Semua stakeholder Tanjung Priok ingin lalu lintas kapal dan barang melalui pelabuhan ini lancar.
Mereka juga berharap agar world class port Tanjung Priok benar-benar dapat diwujudkan. Tapi bagaimana merealisasikan semua itu, Ketua Asosiasi Logistik dan Forwarder Indonesia (ALFI) Jakarta Adil Karim menawarkan gagasan, salah satunya lewat Terminal Booking Sistem.
“Jadi dengan terminal booking ini, truk-truk yang angkut barang semua dokumennya sudah clear, bisa langsung masuk keluar terminal di pelabuhan tanpa harus mengantre. Tidak seperti saat ini yang masih sering kita lihat, truk masih antre di dalam pelabuhan pada waktu mau masuk terminal,” katanya kepada Ocean Week, di Kantornya, Rabu siang.
Dia mendorong Otoritas Pelabuhan (OP) bisa mewujudkan sistem ini secara online. Mengingat ini seharusnya menjadi domainnya OP sebagai koordinator regulator. “Kepala OP Priok punya wewenang untuk itu, dan harus tegas,” ujarnya lagi.
Ide terminal booking dan tracking truck system ini terpikiran Adil Karim pasca dirinya bersama beberapa pihak di pelabuhan melakukan kunjungan ke pelabuhan Botany Sidney, Australia beberapa tahun lalu. “Disana (pelabuhan Botany) tak ada antrean, karena sistemnya sudah terpadu, terintegrasi antara terminal, truk dan unsur terkait lainnya,” ungkapnya.
Dulu, Adil sejenak mengenang, konsep Terminal Booking & Tracking Truck System, sudah sempat dibahas waktu Pelindo II dipimpin RJ Lino. “Namun sepeninggal Pak Lino, jadi tersendat, dan belum bisa terwujud. Makanya saya dorong OP untuk merealisasikannya,” ucapnya.
Untuk mewujudkan konsep terminal booking, menurut Adil, harus mempersiapkan dua lokasi Buffer area.

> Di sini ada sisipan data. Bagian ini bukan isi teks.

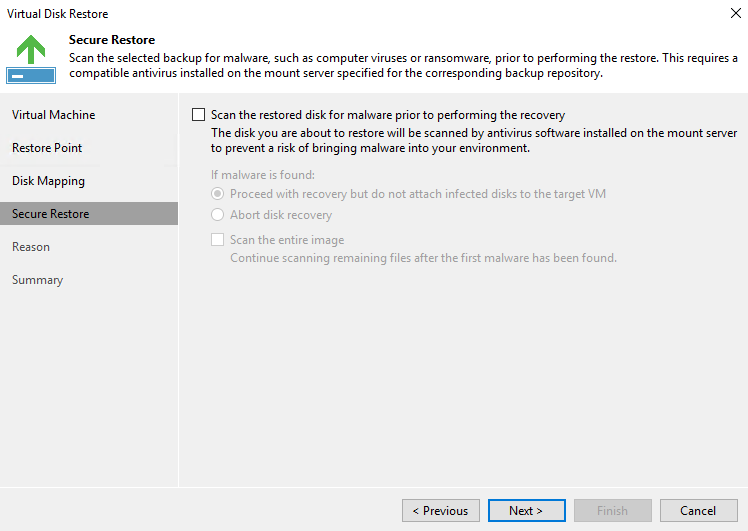748x531 pixels.
Task: Continue with the Next button
Action: [527, 510]
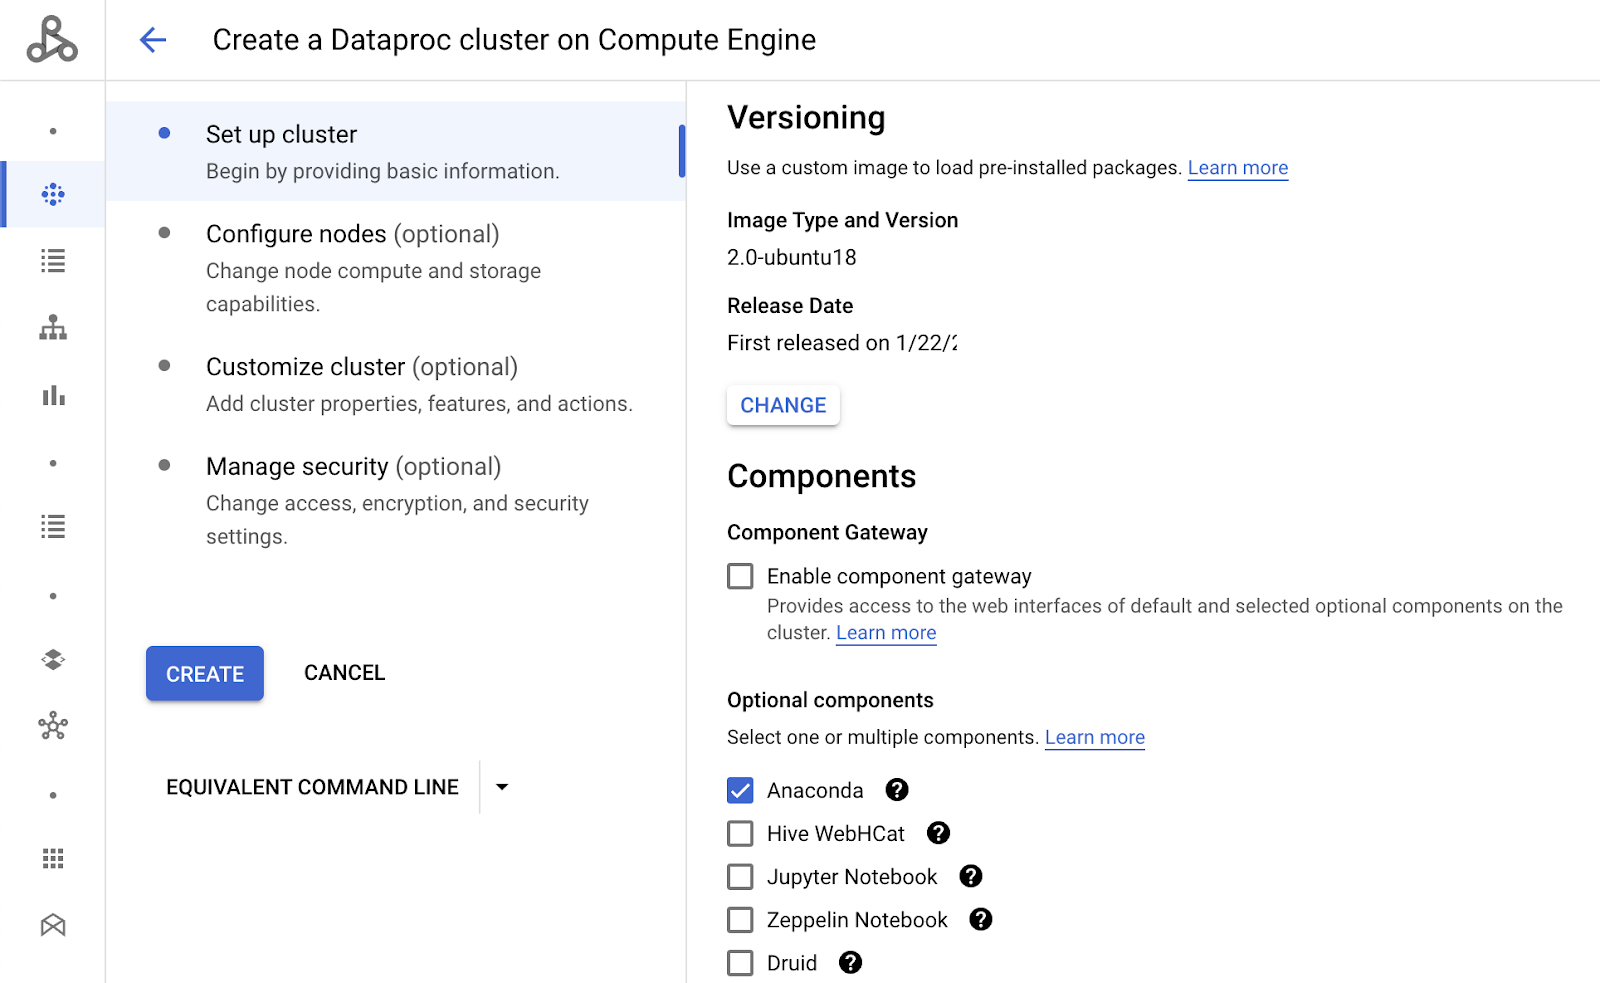This screenshot has height=983, width=1600.
Task: Expand the Equivalent Command Line dropdown arrow
Action: 502,787
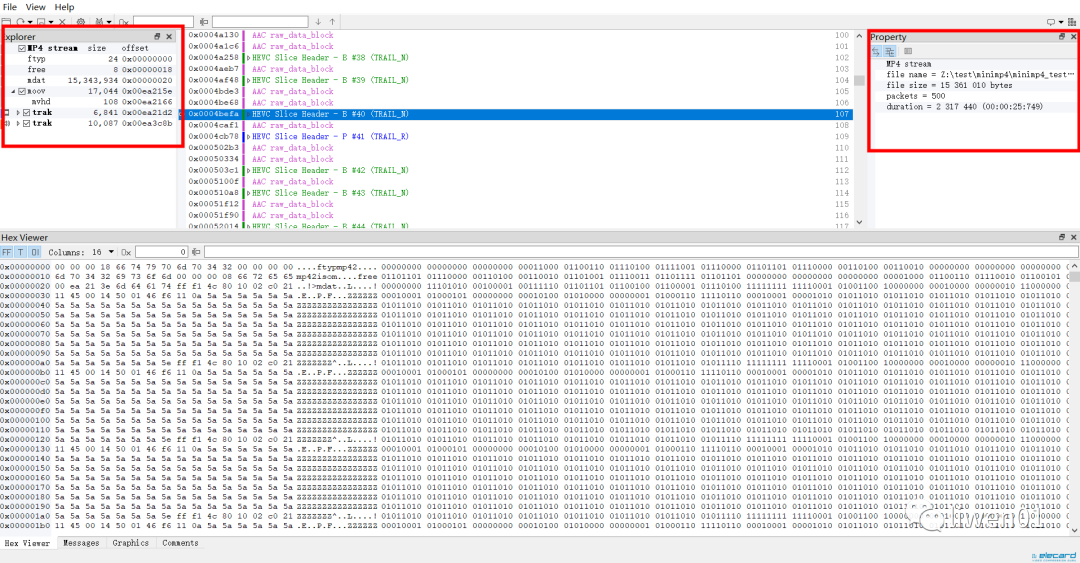Open the File menu
The height and width of the screenshot is (563, 1080).
click(10, 7)
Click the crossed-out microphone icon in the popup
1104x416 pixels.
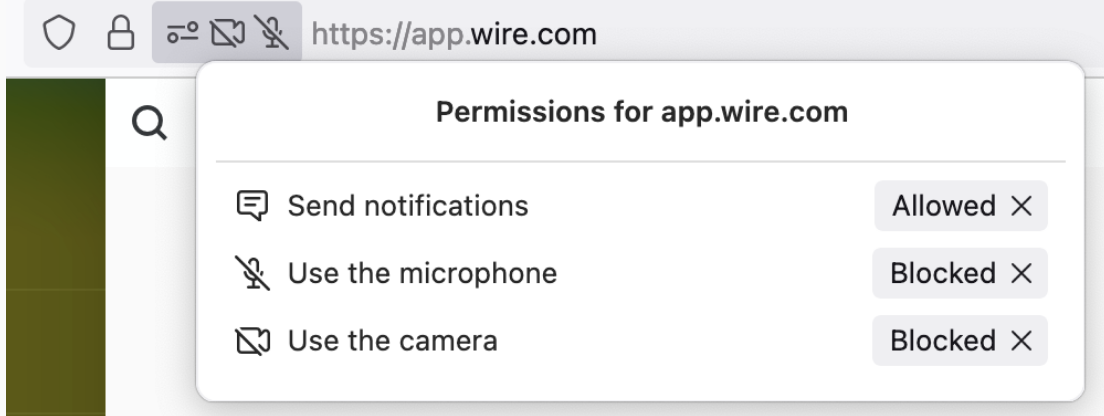pyautogui.click(x=252, y=273)
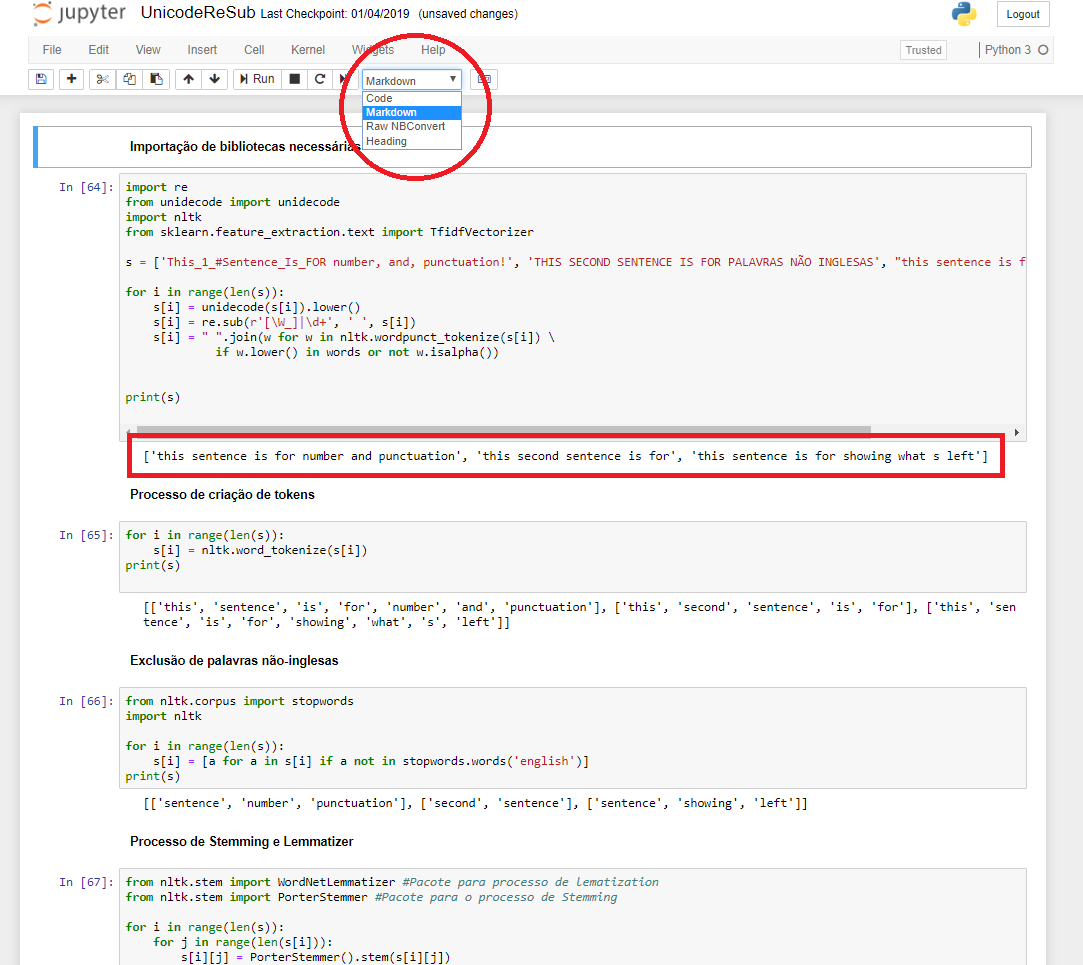1083x965 pixels.
Task: Paste cell below using paste icon
Action: (x=156, y=79)
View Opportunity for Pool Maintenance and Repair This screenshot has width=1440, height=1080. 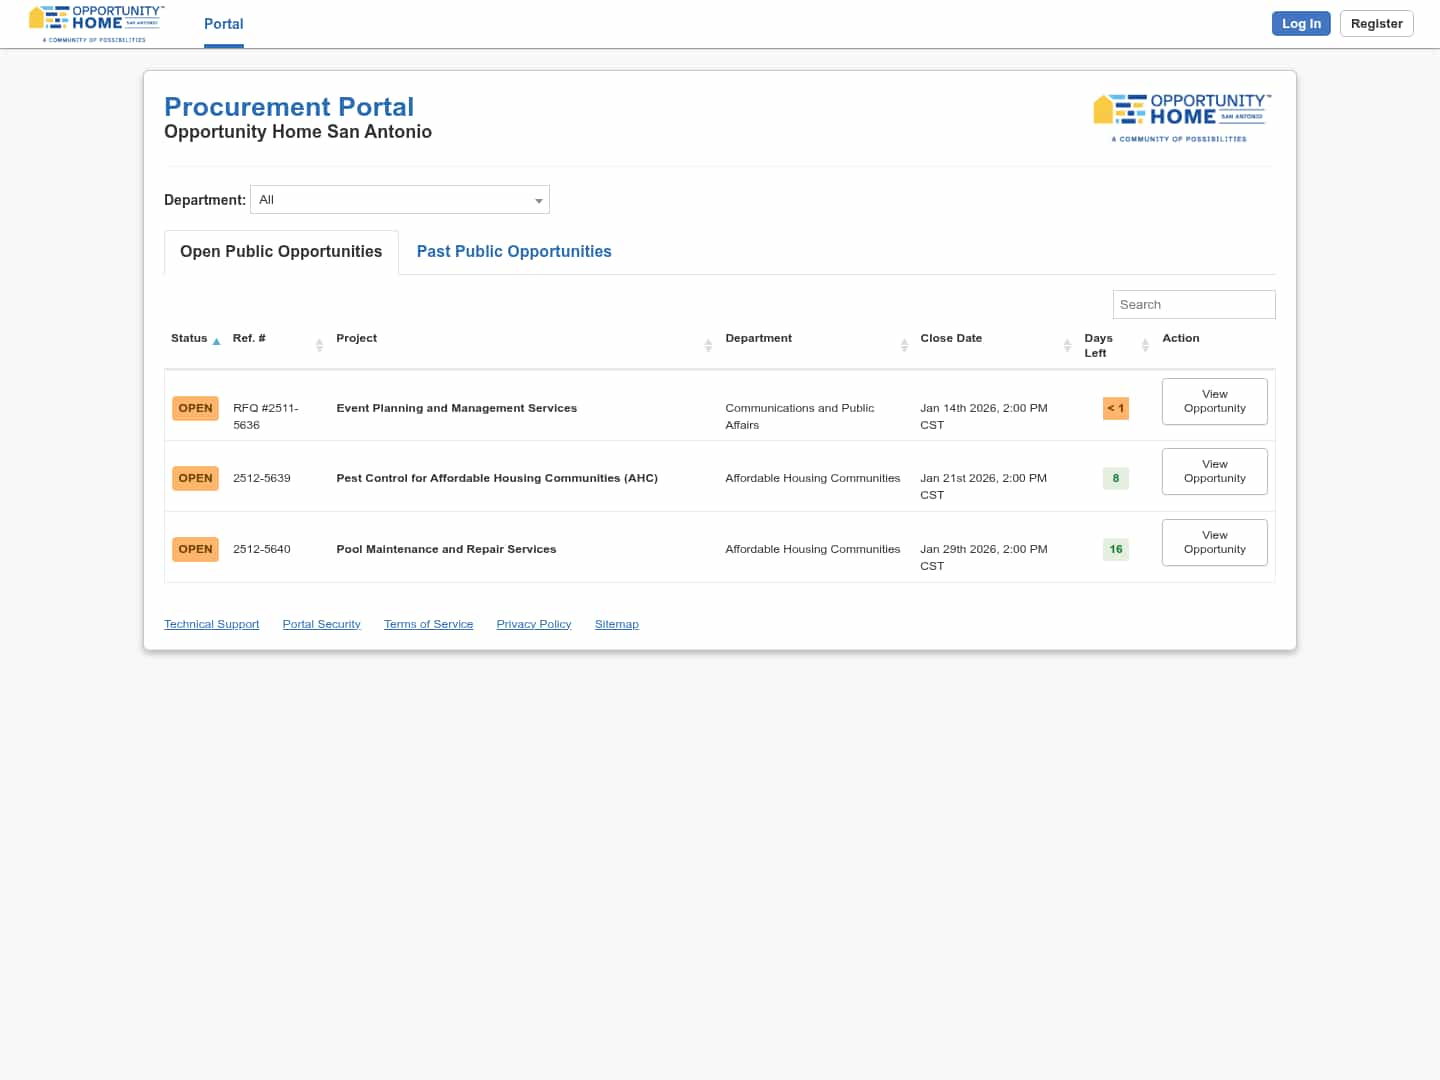click(x=1214, y=542)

“Disisi barat sudah ada yakni di lokasi ex Inggom, untuk sisi timur sebaiknya disiapkan di kawasan berikat Nusantara (KBN) Cakung. Jadi truk-truk yang datang dari industri seputar Cikarang, Cibitung, Karawang yang dokumennya belum clear bisa masuk lebih dulu ke Buffer area sembari nunggu dokumennya beres,” katanya panjang lebar.
Adil mengakui jika di terminal petikemas di Priok sudah menerapkan sistem TID (truck identity document), namun belum bisa single TID, artinya hanya bisa untuk satu terminal.
Ketika Ocean Week mengkonfirmasi soal ini ke Ketua Umum Aptrindo Gemilang Tarigan, dikatakan bahwa selama ini TID (truck identity document) sudah ada di Priok sejak diterapkan auto gate sistem yang dibangun oleh JICT bekerjasama dengan Aptrindo 10 tahun lalu untuk mengatasi antrian truk di gate.
“Lalu, TID dibuat oleh masing-masing terminal sehingga truk memiliki TID lebih dari satu,” kata Tarigan, Kamis pagi.
Menurut dia, TID sangat penting karena proses menuju digital port. Sebab database tersebut merupakan salah satu langkah awal daripada otomatisasi sistem informasi terhadap pengaturan pergerakan truk secara efisien.
“Gagasan tentang Terminal booking and return cargo sistem (TBRCs) adalah merupakan salah satu lanjutan sistem yang dapat mengoperasikan alat bongkar-muat di pelabuhan secara efisien termasuk efisiensi truk ke dan dari pelabuhan selalu bermuatan, artinya menghilangkan pergerakan truk yang tidak bermuatan sekaligus mengurangi kepadatan lalu lintas di jalan raya,” ujar Tarigan.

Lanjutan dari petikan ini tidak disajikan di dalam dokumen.